The mission of the Intercultural Counseling Connection is to foster a referral network that links refugee clients in the greater Baltimore area with mental health professionals trained in providing culturally-responsive care, and to serve as a source of professional support and growth for participating therapists.
Background and Need
Baltimore is a major center for refugee resettlement on the East Coast. Between 2008 and 2012, over 5,000 refugees from 43 different conflict-affected countries were resettled in Maryland. Thousands of these families and individuals now make their homes in Baltimore city and county.

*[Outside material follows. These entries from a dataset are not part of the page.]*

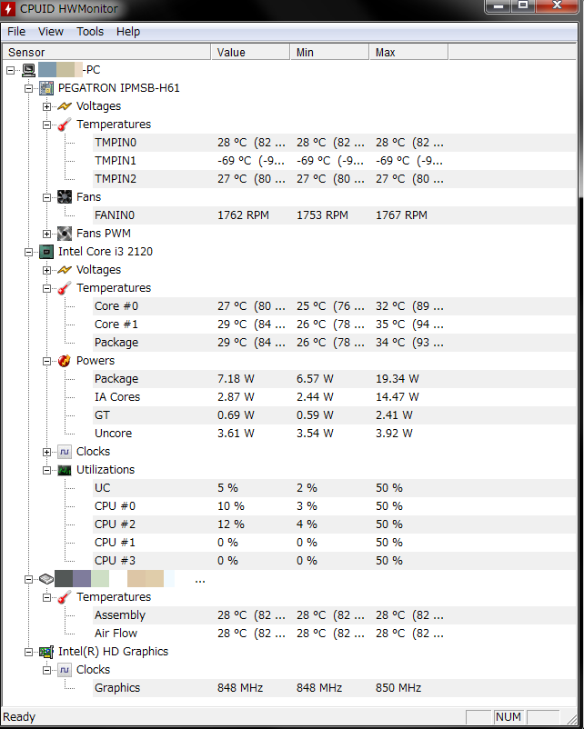Expand the CPU Clocks node
Screen dimensions: 584x729
tap(47, 452)
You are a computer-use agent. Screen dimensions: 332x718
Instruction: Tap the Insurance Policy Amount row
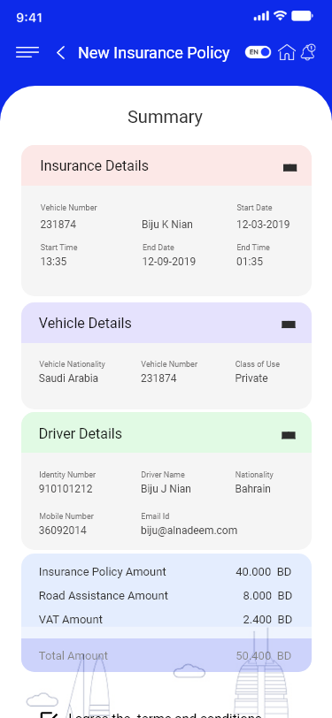tap(165, 572)
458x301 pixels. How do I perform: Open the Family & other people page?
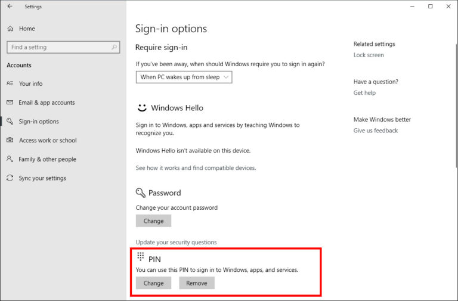(x=47, y=159)
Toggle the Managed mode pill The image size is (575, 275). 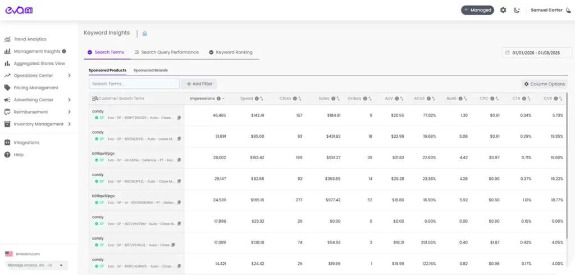(x=477, y=10)
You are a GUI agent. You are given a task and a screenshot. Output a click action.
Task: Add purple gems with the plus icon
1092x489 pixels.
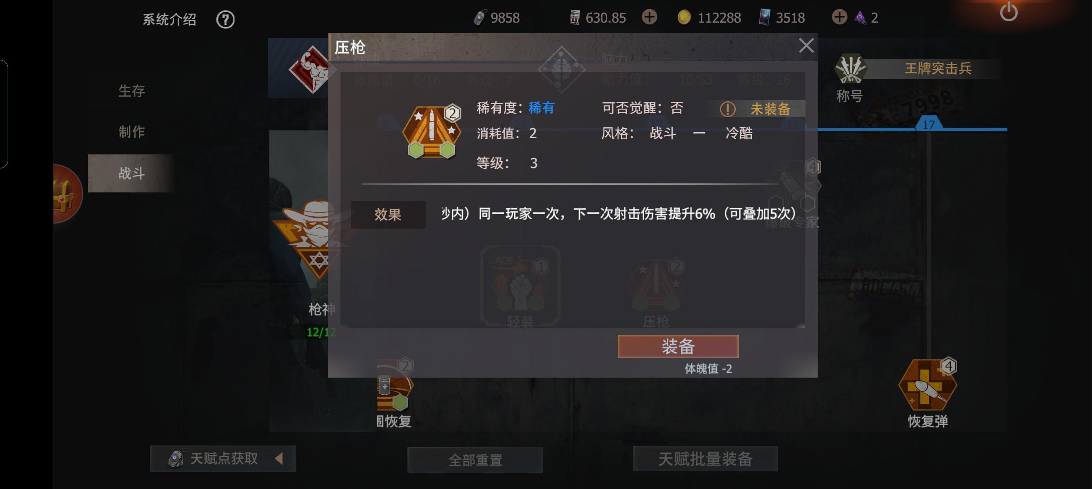pyautogui.click(x=839, y=17)
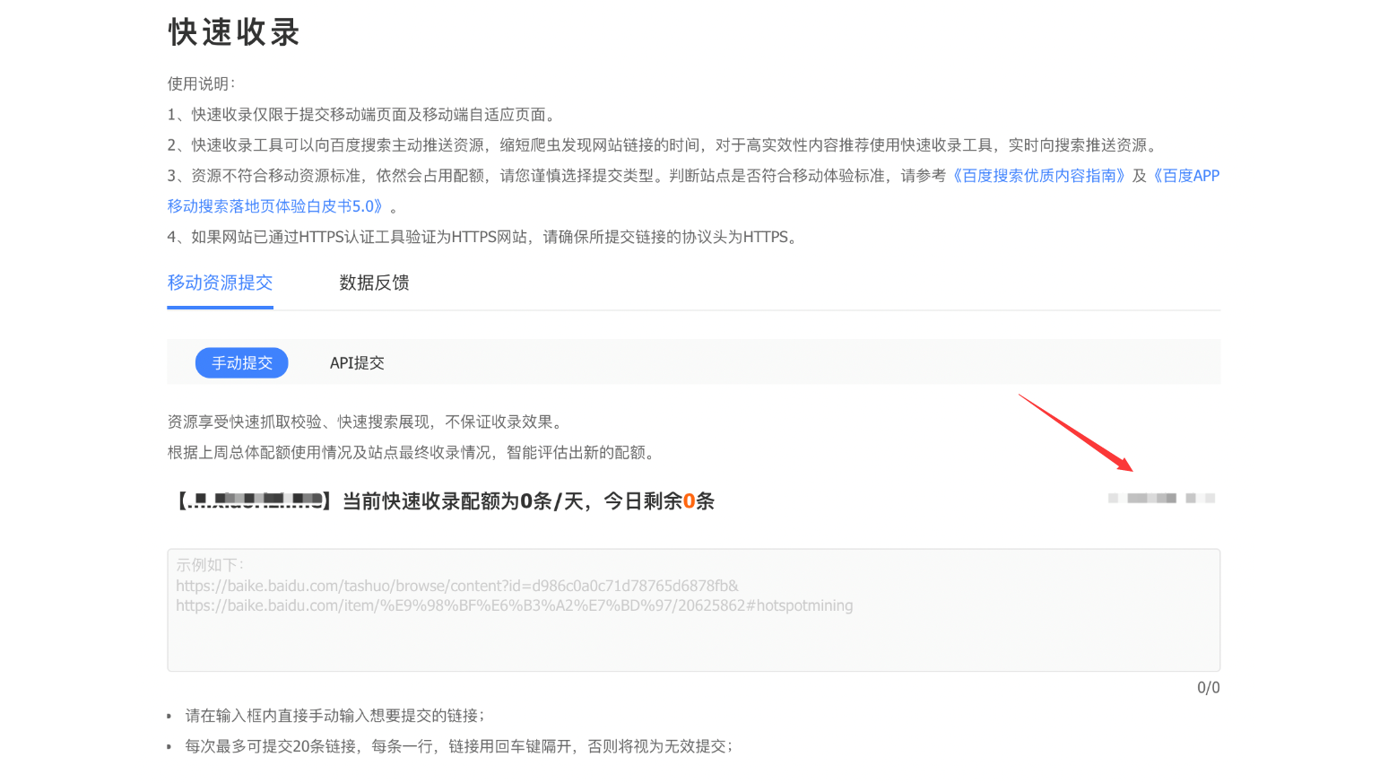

Whatever their country of origin, all refugees have experienced forced displacement and the devastating effects of conflict, including the loss of their homes, livelihoods, and social networks. The majority of those eventually selected for resettlement in the U.S. have spent years, even decades, in refugee camps, under conditions of insecurity, poverty, and violence. On arrival here, they face the challenge of adapting to a completely new environment, culture, and language. This process of acculturation often creates additional stress for individuals and families.
Maryland is also home to thousands of individuals who have sought asylum here in the U.S. because they have experienced targeted repression, violence, or torture in their home countries. The process of applying for asylum may involve months, or even years. During this time, asylum seekers must cope with uncertainty about their future, as well as with the often profound psychological and physical effects of past abuse.

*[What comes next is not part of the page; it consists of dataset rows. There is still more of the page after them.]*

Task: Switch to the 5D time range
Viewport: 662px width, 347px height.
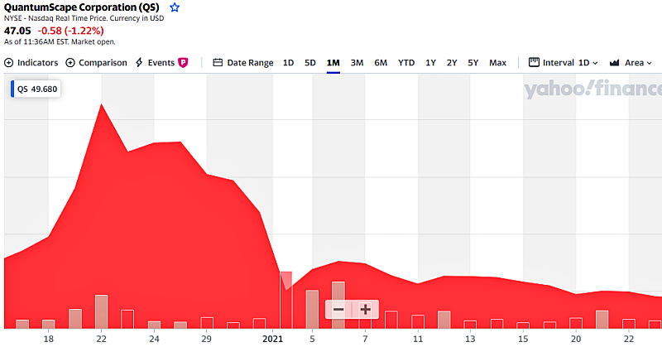Action: (310, 63)
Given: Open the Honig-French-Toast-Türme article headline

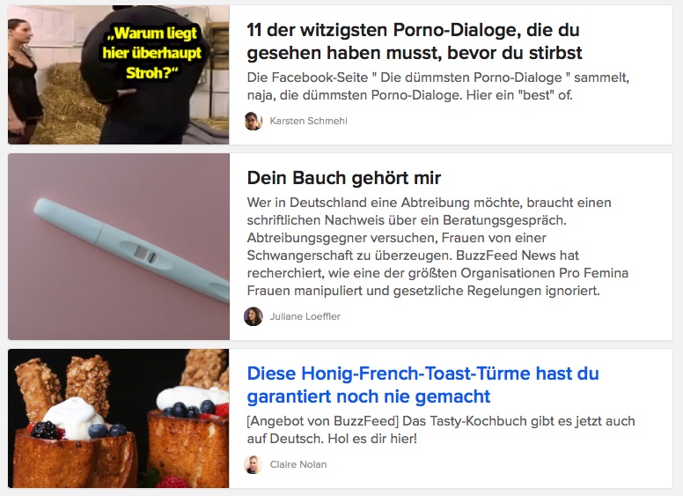Looking at the screenshot, I should tap(422, 385).
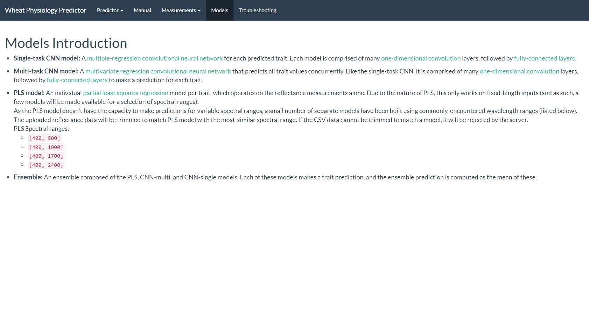589x328 pixels.
Task: Open the Troubleshooting page
Action: click(257, 10)
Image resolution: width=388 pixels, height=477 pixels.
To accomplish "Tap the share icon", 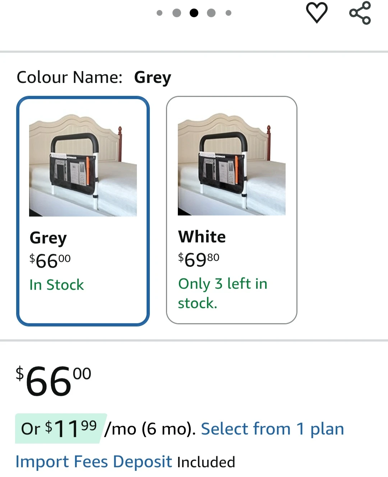I will [x=360, y=13].
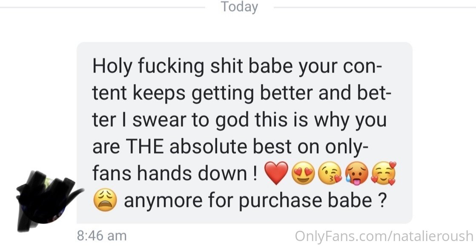476x247 pixels.
Task: Click the text 'anymore for purchase babe ?'
Action: (x=255, y=201)
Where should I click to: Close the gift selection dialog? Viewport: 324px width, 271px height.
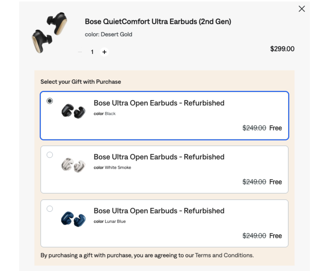click(x=302, y=9)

Culturally-attuned mental health services can help strengthen the psychological, emotional, and social wellbeing of refugees and asylum seekers, and heop them realize their hopes for new lives here in the U.S. Therapeutic services for these clients should be responsive to cultural factors and linguistic needs, and informed by an understanding of refugee narratives of survival and resilience.
Many mental health resources are available in the Baltimore area. For refugees and asylum seekers, however, access to these services is often limited due to cultural and linguistic barriers and other fcctors. As the same time, few mental health professionals have been aware of the city's growing refugee community, or have had access to training designed to strengthen their competencies in working with this population.
The Intercultural Counseling Connection was established to help address this gap, and to serve as a bridge between refugee community members and concerned mental health providers.
Terrence Alspaugh, LCPC, is honored to be one of the first mental health providers in this new initiative. In his college years, he lived in Iran and Italy. He has traveled in Jordan, Israel, Gaza, Turkey, Russia, France, Germany, Switzerland, Austria, and Jamaica, as well as throughout Iran and Italy. At one time, he was proficient in seven languages.